__Exercise data__

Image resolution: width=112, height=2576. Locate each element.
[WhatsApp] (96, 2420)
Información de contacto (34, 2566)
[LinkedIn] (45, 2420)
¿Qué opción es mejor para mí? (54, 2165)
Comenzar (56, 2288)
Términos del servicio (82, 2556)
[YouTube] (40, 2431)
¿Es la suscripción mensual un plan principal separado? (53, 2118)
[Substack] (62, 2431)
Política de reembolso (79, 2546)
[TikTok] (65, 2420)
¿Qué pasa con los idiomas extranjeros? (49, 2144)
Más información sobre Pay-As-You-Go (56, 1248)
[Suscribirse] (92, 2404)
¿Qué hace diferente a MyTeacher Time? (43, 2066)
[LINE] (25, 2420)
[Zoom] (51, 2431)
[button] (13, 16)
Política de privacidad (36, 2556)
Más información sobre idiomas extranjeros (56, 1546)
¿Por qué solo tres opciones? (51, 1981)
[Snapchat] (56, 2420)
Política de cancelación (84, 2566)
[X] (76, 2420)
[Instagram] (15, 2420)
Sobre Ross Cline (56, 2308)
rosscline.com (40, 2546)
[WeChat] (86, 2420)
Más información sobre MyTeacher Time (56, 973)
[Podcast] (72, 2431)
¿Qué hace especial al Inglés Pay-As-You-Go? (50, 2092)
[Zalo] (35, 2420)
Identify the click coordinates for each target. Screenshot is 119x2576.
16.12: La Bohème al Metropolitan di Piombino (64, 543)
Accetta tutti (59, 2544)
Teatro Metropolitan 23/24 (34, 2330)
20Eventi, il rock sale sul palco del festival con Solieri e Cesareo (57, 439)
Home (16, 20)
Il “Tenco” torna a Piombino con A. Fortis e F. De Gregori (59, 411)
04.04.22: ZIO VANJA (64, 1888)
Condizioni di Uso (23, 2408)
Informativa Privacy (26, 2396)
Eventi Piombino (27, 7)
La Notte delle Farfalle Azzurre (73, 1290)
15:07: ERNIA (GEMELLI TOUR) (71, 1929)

__To do__
Take the entries above and copy them exactly from the first line through the line with "Política de reembolso (79, 2546)"; leave out every line after it.

__Output for this exercise__
Image resolution: width=112, height=2576. Locate each element.
[WhatsApp] (96, 2420)
Información de contacto (34, 2566)
[LinkedIn] (45, 2420)
¿Qué opción es mejor para mí? (54, 2165)
Comenzar (56, 2288)
Términos del servicio (82, 2556)
[YouTube] (40, 2431)
¿Es la suscripción mensual un plan principal separado? (53, 2118)
[Substack] (62, 2431)
Política de reembolso (79, 2546)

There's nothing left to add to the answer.